- **EXERCISE DETAILS**: Copy out the material below, substituting "Screen size:" for every "Viewport:" and leaving everything else unchanged.

— start of GIVEN INFORMATION —

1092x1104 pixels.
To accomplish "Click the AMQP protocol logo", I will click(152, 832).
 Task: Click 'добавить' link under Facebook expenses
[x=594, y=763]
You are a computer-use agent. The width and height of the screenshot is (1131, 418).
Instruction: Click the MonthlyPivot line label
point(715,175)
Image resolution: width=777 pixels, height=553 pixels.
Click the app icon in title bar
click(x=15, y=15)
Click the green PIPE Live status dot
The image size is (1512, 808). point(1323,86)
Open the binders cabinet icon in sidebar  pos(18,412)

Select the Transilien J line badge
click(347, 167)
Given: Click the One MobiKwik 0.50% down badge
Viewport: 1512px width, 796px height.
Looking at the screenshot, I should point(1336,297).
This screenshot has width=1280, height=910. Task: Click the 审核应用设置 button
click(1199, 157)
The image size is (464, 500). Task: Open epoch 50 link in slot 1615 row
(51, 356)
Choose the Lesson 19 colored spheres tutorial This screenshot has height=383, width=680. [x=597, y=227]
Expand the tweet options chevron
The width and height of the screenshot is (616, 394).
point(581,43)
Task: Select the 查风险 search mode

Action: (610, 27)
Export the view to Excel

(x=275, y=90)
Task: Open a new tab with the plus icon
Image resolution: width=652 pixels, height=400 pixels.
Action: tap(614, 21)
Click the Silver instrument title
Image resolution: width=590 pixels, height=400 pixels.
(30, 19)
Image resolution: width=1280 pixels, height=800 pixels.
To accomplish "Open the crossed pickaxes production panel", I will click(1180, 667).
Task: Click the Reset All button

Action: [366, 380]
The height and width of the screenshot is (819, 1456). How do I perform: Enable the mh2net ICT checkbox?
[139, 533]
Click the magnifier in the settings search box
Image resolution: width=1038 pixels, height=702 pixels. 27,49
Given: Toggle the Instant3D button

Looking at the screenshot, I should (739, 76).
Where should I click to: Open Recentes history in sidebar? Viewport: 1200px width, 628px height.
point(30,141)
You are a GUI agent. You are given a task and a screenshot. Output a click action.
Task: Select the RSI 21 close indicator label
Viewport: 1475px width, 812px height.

— end of GIVEN INFORMATION —

- **SOLUTION TO THIS PROBLEM**:
1092x1104 pixels.
To accomplish "Click the AMQP protocol logo", I will click(152, 832).
 Task: Click 'добавить' link under Facebook expenses
[x=594, y=763]
You are a computer-use agent. The width and height of the screenshot is (1131, 418).
Instruction: Click the MonthlyPivot line label
point(715,175)
Image resolution: width=777 pixels, height=553 pixels.
Click the app icon in title bar
click(x=15, y=15)
Click the green PIPE Live status dot
The image size is (1512, 808). point(1323,86)
Open the binders cabinet icon in sidebar  pos(18,412)

Select the Transilien J line badge
click(347, 167)
Given: Click the One MobiKwik 0.50% down badge
Screen size: 1512px width, 796px height.
Looking at the screenshot, I should point(1336,297).
This screenshot has width=1280, height=910. Task: Click the 审核应用设置 button
click(1199, 157)
The image size is (464, 500). Task: Open epoch 50 link in slot 1615 row
(51, 356)
Choose the Lesson 19 colored spheres tutorial This screenshot has height=383, width=680. [x=597, y=227]
Expand the tweet options chevron
The width and height of the screenshot is (616, 394).
point(581,43)
Task: Select the 查风险 search mode

Action: (610, 27)
Export the view to Excel

(x=275, y=90)
Task: Open a new tab with the plus icon
Image resolution: width=652 pixels, height=400 pixels.
Action: tap(614, 21)
Click the Silver instrument title
Image resolution: width=590 pixels, height=400 pixels.
(30, 19)
Image resolution: width=1280 pixels, height=800 pixels.
To accomplish "Open the crossed pickaxes production panel", I will click(1180, 667).
Task: Click the Reset All button

Action: [366, 380]
The height and width of the screenshot is (819, 1456). How do I perform: Enable the mh2net ICT checkbox?
[139, 533]
Click the magnifier in the settings search box
Image resolution: width=1038 pixels, height=702 pixels. 27,49
Given: Toggle the Instant3D button

Looking at the screenshot, I should (739, 76).
Where should I click to: Open Recentes history in sidebar? Screen size: 1200px width, 628px height.
point(30,141)
You are a GUI agent. You are given a task and a screenshot. Output a click action.
Task: Select the RSI 21 close indicator label
Screen size: 1475px width, 812px height.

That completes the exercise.